Yep, Scar is an incel - causing pain and suffering because the girl he liked chose his brother over him. It makes him seem less threatening and more pathetic instead, leaving him a weak villain with dreadful motivation. Apparently, this take on Scar is taken from the musical and only makes me want to avoid ever having to see that now, regardless of how many people rave about it.
Scar isn't helped by having his main song, Be Prepared, winding up butchered and more along the lines of a spoken word piece than a song. A number of other songs suffer too, notably including I Just Can't Wait to be King - it's now a visually uninteresting and lifeless piece that has none of the colour or joy of the original version, which would be impossible to reproduce with the photo-real look anyway.

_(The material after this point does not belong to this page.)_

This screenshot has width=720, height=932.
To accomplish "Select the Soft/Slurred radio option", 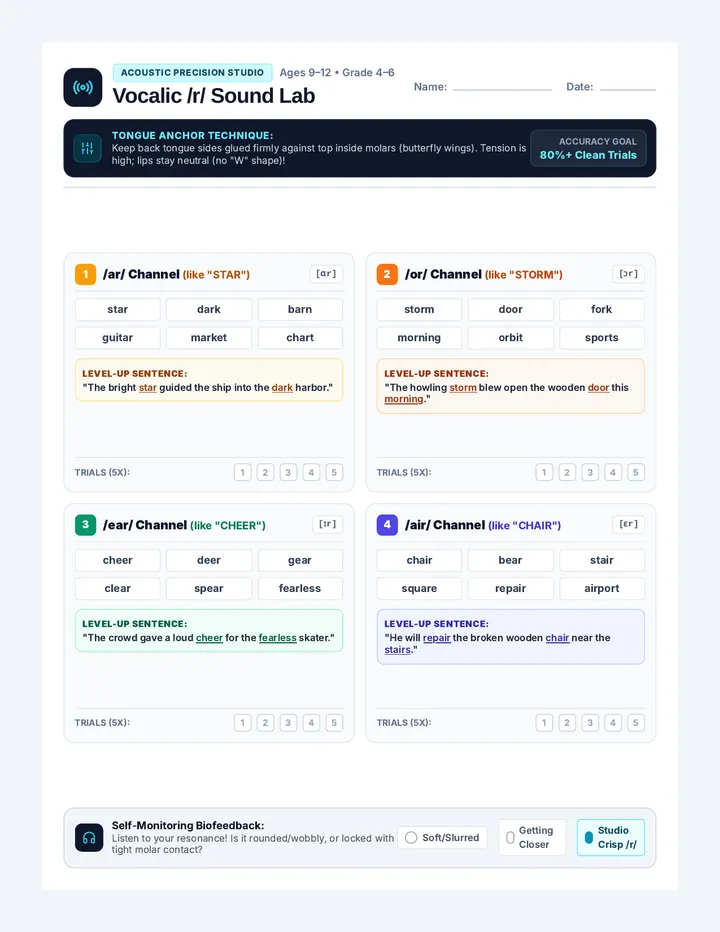I will [442, 837].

As if to add a rotten cherry on top of the ruined sundae, The Lion King is flat out boring thanks to just how padded out it is. There's an extra half hour to the running time compared to the original, but barely anything new has been added, scenes just take longer instead. I honestly had to shuffle in my seat to stop myself drifting off at one point because it was all dragging on so badly.
I get that Disney want to remake their animated originals, but they really need to take more care in choosing what suits the material best. The photo-realism is a stunning achievement here, but absolutely the wrong choice for the material, robbing the characters of... well, character and draining the energy and vitality that makes the original such fun to watch.
And I just don't get that - go and watch either series of Planet Earth and see how vibrant and beautiful just about any wild environment contains, then watch this Lion King and wonder where it all went, being replaced with various hues of gold and brown instead. There are so many creative choices here that just don't make sense and I hope Disney display more thought when adapting other works in the future.
The Lion King remake is a waste of time for anything other than appreciating the next step in photo-real CGI visuals. Baffling creative choices, pointless additions and poor casting with equally bad performances make this one of the least enjoyable remakes of all time, lacking all the regal magnificence of the 1994 original.